5 Ways to Ensure Success With Your Kubernetes Platform

In addition to the first steps in deploying and configuring Kubernetes that you are already planning, succeeding in using Kubernetes at a larger scale requires you to pay attention to the following five areas:

Building up the right skills in your SRE, DevOps or platform team to ensure application delivery, automation and performance optimization.
CI/CD and platform automation to ensure rapid and repeatable deployment of your platform and applications.
Observability and troubleshooting capabilities to help you stay in control and reduce customer impact in case of an issue.
Security and compliance to ensure a controlled environment and reliable application for your customers.
Kubernetes platform choice involves considerations for whether you run your containers through a cloud provider, in a hybrid environment or host them yourself.

Taking this broader look before you get started will foster new perspectives and well-informed decisions. All of these considerations require thought and planning if you want to make your Kubernetes platform implementation a success. Let's take a closer look at each of these areas:

1. Building up the right skills: SRE vs. DevOps vs. platform team

With every new technology you bring into the company, you need to consider all the different skills that are needed to make it a success. Kubernetes is no exception. Titles are often very fluid and differ from organization to organization, so let’s set them aside. As you start to expand Kubernetes use, there are particular areas that must be addressed.

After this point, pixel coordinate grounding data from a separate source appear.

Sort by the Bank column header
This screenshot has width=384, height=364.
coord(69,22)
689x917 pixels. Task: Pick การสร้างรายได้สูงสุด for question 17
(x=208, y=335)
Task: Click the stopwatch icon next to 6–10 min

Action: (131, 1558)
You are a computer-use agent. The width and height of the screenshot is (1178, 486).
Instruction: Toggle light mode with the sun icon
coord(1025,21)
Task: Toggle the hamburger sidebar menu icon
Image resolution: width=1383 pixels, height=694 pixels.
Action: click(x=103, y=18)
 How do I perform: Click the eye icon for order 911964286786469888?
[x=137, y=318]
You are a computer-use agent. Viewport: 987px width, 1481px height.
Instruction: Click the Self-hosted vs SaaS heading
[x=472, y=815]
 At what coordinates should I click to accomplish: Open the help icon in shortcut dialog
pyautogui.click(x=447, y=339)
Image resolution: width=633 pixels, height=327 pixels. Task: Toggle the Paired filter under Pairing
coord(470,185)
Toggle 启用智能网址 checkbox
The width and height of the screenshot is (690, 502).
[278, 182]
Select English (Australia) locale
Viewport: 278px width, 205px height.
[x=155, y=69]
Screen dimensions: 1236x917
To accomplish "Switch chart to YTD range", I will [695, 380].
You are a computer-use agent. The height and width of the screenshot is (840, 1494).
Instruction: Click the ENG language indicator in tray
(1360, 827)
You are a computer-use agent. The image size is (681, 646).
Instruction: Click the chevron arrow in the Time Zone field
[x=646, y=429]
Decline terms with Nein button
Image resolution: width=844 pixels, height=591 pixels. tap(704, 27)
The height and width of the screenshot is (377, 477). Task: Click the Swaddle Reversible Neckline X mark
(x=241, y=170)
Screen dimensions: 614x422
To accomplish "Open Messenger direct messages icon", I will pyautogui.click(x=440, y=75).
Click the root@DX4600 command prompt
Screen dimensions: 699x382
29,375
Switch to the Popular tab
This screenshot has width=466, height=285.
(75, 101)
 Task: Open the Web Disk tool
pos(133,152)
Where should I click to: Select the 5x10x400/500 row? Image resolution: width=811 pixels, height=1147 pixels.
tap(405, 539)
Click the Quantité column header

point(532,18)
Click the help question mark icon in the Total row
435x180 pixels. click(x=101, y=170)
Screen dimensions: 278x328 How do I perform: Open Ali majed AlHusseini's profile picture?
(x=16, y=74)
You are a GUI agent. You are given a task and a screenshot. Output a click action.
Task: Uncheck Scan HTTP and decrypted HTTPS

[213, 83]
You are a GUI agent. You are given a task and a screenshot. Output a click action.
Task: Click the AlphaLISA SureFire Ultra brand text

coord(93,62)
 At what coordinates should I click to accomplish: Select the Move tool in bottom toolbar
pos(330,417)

Regular application development – For many companies, this is happening in a DevOps team where software developers create features and new capabilities. Making using of containers requires different architectures for these team members to consider and implement.

Automation, particularly pipeline automation. Pipelines push applications and containers out to the Kubernetes platform; often these types of CI/CD pipelines are still developed by the DevOps team who may or may not have Kubernetes expertise.

The Kubernetes platform itself – Most of the time, responsibility for Kubernetes does not reside in a single DevOps team since it is a foundation for multiple teams and requires an entirely different skill set to implement and maintain. Different automation tools and capabilities are required than for software pipelines. Most common is Helm, a Kubernetes package manager. Platform monitoring and other capabilities are part of Helm.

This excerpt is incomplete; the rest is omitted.